Part of the scoring in dressage is the score for "Harmony" between that particular horse and rider pairing. It's an understated term, but has a coefficient of at least 2 (which means whatever score the judge gives the combination is multiplied by 2 when calculating the final score.) A horse has to trust the rider to walk into the arena at all, let alone listen to the rider's aids over instinct -- this is why the particular partnership between a specific horse and their specific rider is important and why horses aren't interchangeable. Though CJ/CH could probably sit on any horse and produce amazing results, those results are best on the horses they work with, day after day.
Dressage, from Xenophon onwards, is about creating a movement from the smallest possible rider input. The quieter the "aid", the better. This is why the best riders look like they're sitting still. This is the heart of the sport. Charlotte Dujardin can lift a seatbone and move her outside leg back a fraction and there will be a beautiful canter depart, and that is what is glorious about her partnership with her horses (be it Valegro, or Pumpkin.)
To get to that point, the rider has to know the horse, to feel when they are even in a position to ask for something. It would be no use even asking for a horse to canter if you couldn't feel that their muscles were loose and they were moving with their hind legs properly -- you wouldn't get the result you wanted AND it would annoy the horse.
And to get to THAT point, there is a lot of grunt work. My Apple watch estimates my average heart rate during a ride to be between 160-180. You have to warm up properly both yourself and your horse and be flexible and receptive enough to work on those aids. Sometimes getting a steady warmup with all three gaits in their right place is a challenge!
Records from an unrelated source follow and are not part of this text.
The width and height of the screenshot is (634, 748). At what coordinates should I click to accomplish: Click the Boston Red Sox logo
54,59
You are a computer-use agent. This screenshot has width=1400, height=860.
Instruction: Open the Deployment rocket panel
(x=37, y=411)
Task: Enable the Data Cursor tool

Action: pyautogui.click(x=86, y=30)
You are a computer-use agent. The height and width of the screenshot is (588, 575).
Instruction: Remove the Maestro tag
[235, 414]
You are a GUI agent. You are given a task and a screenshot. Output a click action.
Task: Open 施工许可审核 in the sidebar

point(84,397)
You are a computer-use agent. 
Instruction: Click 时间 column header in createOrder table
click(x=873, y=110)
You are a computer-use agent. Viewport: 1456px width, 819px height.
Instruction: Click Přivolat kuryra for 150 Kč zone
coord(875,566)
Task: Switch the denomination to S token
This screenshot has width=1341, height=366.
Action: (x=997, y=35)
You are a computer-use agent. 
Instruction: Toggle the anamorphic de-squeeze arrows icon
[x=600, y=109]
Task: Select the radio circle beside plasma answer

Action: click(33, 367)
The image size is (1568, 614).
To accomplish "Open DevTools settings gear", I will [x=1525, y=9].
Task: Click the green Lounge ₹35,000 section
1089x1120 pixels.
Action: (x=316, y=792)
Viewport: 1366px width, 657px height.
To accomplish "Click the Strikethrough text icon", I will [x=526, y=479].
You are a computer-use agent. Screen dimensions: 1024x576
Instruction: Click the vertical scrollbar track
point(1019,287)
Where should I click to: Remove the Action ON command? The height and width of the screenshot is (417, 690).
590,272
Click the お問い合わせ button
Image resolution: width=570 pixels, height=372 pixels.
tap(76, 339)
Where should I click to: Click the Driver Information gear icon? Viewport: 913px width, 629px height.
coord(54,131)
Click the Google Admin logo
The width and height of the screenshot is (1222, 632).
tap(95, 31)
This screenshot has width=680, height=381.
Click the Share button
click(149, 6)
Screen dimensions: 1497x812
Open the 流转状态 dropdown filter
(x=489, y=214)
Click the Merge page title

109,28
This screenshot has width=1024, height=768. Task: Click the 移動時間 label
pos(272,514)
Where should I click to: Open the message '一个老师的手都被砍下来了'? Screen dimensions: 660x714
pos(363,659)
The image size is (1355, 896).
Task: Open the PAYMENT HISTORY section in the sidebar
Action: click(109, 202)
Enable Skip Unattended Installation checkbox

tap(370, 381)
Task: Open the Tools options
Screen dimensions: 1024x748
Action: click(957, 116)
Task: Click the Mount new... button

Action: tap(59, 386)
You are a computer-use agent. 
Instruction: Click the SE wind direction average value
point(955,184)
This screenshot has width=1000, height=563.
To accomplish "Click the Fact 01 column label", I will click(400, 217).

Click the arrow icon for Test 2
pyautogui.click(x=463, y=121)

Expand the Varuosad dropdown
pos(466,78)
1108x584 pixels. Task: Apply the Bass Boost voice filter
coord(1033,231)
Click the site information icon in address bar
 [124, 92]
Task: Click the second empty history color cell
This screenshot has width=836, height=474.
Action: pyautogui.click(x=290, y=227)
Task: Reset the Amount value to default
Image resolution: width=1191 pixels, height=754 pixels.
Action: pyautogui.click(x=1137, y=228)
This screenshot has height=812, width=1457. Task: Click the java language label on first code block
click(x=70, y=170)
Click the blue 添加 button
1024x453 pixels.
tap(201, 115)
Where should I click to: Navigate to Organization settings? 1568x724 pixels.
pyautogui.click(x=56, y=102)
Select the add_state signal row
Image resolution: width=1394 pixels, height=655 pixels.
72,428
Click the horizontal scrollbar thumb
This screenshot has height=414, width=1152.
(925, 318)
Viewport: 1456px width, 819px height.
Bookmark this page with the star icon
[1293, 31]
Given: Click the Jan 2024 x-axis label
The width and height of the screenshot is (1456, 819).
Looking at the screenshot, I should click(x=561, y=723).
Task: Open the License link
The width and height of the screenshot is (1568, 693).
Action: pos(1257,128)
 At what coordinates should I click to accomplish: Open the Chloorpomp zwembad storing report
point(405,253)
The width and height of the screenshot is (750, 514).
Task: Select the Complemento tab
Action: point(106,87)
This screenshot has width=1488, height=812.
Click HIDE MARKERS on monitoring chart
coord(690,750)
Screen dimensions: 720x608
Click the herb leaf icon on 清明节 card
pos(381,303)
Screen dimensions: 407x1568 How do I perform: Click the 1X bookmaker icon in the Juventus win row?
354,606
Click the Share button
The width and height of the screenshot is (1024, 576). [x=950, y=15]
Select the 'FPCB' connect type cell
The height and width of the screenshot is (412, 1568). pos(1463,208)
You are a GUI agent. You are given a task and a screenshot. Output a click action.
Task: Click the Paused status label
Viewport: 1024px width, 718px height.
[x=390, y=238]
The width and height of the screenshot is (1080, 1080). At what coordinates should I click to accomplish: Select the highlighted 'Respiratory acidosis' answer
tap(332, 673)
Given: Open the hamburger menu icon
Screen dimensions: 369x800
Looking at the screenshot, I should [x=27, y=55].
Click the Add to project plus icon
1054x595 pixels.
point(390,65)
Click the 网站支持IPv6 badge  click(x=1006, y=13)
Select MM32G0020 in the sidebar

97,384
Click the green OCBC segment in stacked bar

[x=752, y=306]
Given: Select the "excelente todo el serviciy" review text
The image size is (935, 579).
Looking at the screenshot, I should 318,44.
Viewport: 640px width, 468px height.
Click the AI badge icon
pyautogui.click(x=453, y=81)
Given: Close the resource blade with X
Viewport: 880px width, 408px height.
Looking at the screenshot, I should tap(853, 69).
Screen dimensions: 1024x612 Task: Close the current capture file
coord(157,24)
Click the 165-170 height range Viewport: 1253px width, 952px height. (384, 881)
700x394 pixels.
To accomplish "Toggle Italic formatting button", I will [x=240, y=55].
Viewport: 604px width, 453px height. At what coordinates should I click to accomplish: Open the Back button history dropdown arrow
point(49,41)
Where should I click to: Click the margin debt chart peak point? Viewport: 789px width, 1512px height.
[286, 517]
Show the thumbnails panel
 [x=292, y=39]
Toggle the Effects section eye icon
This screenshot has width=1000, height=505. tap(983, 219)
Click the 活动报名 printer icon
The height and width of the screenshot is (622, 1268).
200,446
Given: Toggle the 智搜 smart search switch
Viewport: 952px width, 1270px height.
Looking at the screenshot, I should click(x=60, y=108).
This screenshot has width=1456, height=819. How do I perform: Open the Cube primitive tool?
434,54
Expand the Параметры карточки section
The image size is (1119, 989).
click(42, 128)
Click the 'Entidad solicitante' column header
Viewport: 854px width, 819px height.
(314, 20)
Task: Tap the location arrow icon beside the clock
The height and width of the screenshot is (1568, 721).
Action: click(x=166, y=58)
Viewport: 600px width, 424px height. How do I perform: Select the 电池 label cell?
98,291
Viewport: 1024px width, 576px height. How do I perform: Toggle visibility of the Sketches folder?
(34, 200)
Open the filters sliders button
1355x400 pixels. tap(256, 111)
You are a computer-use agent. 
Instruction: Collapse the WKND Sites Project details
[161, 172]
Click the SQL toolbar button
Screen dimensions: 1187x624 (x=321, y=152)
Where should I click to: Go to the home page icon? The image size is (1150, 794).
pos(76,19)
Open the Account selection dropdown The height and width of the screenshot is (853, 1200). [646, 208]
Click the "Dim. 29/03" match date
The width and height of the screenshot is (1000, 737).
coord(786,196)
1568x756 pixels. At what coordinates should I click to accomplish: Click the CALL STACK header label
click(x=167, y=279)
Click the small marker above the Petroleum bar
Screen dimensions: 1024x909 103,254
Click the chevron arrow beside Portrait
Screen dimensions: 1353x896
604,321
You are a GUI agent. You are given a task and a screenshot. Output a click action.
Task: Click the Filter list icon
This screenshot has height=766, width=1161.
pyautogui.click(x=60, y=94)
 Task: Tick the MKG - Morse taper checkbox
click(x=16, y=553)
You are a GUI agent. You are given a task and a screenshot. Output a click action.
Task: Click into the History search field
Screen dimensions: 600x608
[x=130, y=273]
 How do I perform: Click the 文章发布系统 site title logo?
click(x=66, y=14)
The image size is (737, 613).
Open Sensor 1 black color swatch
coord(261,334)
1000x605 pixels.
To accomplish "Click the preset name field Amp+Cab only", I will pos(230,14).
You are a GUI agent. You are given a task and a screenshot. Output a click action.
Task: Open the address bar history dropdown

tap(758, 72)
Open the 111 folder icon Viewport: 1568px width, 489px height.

You have to be so receptive to your horse's state of mind and physical preparation, both on the ground and under saddle, to do this even remotely successfully.
As far as the idea this is the sport of the privileged, it's just not. Some people have privilege. We have an impressive array of PSG & GP riders at my yard. Some of them are wealthy. Others are working students, showing and competing the owners' horses for them while the owners come up the levels. That is how I started out, as a broke student shovelling poo & doing yard work for 10 hours per day in exchange for lessons. Many openings for working students exist, across all equestrian disciplines, and it provides learning in return for work.
And as far as thinking you're "too old" to start -- you're not! Go and give it a try!